■ WORK TASK:
Return the entire listing, word for word.

■ DATASET RECORDS:

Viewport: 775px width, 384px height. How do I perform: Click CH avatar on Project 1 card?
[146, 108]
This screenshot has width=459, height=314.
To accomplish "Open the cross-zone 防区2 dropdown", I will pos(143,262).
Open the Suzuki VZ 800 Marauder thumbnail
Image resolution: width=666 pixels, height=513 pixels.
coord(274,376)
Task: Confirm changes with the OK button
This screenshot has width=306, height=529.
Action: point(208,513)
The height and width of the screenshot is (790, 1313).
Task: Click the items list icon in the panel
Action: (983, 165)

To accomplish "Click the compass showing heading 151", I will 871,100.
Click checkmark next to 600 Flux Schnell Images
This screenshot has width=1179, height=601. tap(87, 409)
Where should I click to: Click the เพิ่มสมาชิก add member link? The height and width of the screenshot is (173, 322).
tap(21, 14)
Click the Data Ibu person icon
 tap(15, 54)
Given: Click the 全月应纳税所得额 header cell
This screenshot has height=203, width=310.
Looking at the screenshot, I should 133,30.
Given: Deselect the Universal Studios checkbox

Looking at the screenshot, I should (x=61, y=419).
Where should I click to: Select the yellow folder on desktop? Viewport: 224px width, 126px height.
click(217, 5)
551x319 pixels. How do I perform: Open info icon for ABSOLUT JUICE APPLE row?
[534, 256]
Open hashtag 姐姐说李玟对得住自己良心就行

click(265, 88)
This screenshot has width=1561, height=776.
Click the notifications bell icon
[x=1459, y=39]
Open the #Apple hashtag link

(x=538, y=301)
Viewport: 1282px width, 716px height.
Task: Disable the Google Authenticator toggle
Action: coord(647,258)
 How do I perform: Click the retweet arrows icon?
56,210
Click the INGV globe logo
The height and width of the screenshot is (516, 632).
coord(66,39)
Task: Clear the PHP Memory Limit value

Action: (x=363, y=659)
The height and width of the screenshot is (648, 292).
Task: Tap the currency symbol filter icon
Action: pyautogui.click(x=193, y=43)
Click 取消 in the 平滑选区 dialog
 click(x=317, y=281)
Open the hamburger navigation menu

■ ANSWER TO THE PROBLEM:
Viewport: 775px width, 384px height. How do I perform: Click CH avatar on Project 1 card?
[146, 108]
This screenshot has width=459, height=314.
To accomplish "Open the cross-zone 防区2 dropdown", I will pos(143,262).
Open the Suzuki VZ 800 Marauder thumbnail
Image resolution: width=666 pixels, height=513 pixels.
coord(274,376)
Task: Confirm changes with the OK button
This screenshot has width=306, height=529.
Action: point(208,513)
The height and width of the screenshot is (790, 1313).
Task: Click the items list icon in the panel
Action: (983, 165)

To accomplish "Click the compass showing heading 151", I will 871,100.
Click checkmark next to 600 Flux Schnell Images
This screenshot has width=1179, height=601. tap(87, 409)
Where should I click to: Click the เพิ่มสมาชิก add member link? The height and width of the screenshot is (173, 322).
tap(21, 14)
Click the Data Ibu person icon
 tap(15, 54)
Given: Click the 全月应纳税所得额 header cell
This screenshot has height=203, width=310.
Looking at the screenshot, I should 133,30.
Given: Deselect the Universal Studios checkbox

Looking at the screenshot, I should (x=61, y=419).
Where should I click to: Select the yellow folder on desktop? Viewport: 224px width, 126px height.
click(217, 5)
551x319 pixels. How do I perform: Open info icon for ABSOLUT JUICE APPLE row?
[534, 256]
Open hashtag 姐姐说李玟对得住自己良心就行

click(265, 88)
This screenshot has width=1561, height=776.
Click the notifications bell icon
[x=1459, y=39]
Open the #Apple hashtag link

(x=538, y=301)
Viewport: 1282px width, 716px height.
Task: Disable the Google Authenticator toggle
Action: coord(647,258)
 How do I perform: Click the retweet arrows icon?
56,210
Click the INGV globe logo
The height and width of the screenshot is (516, 632).
coord(66,39)
Task: Clear the PHP Memory Limit value

Action: (x=363, y=659)
The height and width of the screenshot is (648, 292).
Task: Tap the currency symbol filter icon
Action: pyautogui.click(x=193, y=43)
Click 取消 in the 平滑选区 dialog
 click(x=317, y=281)
Open the hamburger navigation menu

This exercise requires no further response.